Rolling the cleaning fee into the nightly rate only really works for hosts who would tend to get the same length bookings all the time, for instance who only take week-long bookings, or mostly one nighters, or hosts like me who have small spaces which don’t take hours to clean and don’t take 1 night bookings.

8 Likes

As a guest - cleaning fees DO put me off, especially if the fee is more than a night’s stay. I view it as “bait and switch”. As a host, I price to accommodate my expenses - including cleaning. I might feel differently if I had a larger place.

Because each property is different, it is good that Airbnb & VRBO gives us options on how we handle the cleaning fees.

My 1,600 sq ft was $150 for the service to clean. That didn’t include me doing laundry. The $150 was whether it was 3 or 7 nights…so was the laundry.

Truth is the turnover was just too much work. I now use it as LTR (same net revenue)

1 Like

Know that feeling well, however it’s in the past for us now. We’ve decided to keep the buffer night, meaning we always have pretty much 24hrs to clean and prep.

Our places are around 55m2 (~600 sq. ft) and there were occasions when we had to turn both round in about 2hrs.

Not fun when it’s 44C but at least the floors dried quickly!

As regards the cleaning fee, I’m thinking about getting rid this year, Airbnb is the only platform we charge it separately on.

JF

2 Likes

Yes ofcourse for a one night stay that could be the case. But the difference is those large hotels have cleaners on staff (prob minimum wage or close to it) do speedy turnovers for small identical rooms all in one location and use industrial bulk washers +bulk cleaning products. It’s efficient, quick and the price per unit which is built into nightly rates is relatively low.

Now having lived in SF and hired cleaners before, oh boy- you’re paying a very competitive price for a company or independent person to travel to your one apartment and clean on an irregular schedule an entire living space.

1 Like

@cheena39 Part of the issue is the way that AirBnB shows our rates, and how people search.

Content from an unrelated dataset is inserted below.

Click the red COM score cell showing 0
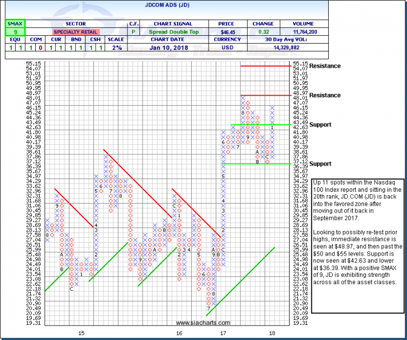Screen dimensions: 407x340 pyautogui.click(x=35, y=49)
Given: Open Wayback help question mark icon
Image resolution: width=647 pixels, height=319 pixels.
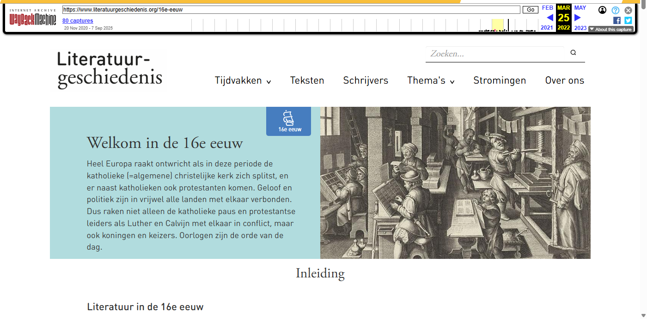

I have much different rates in high season than low season (2-3 times higher), and sometimes discount a short “hole” even more if it’s just a few weeks out. AirBnB will show guests the “hole” price, and then they think that applies to a week in high season.

I’ve been accused of “baiting and switching” when they inquire on high season dates without looking at the price, then get shocked when the right price shows up when they go to book. What AirBnB shows as the price is out of my control.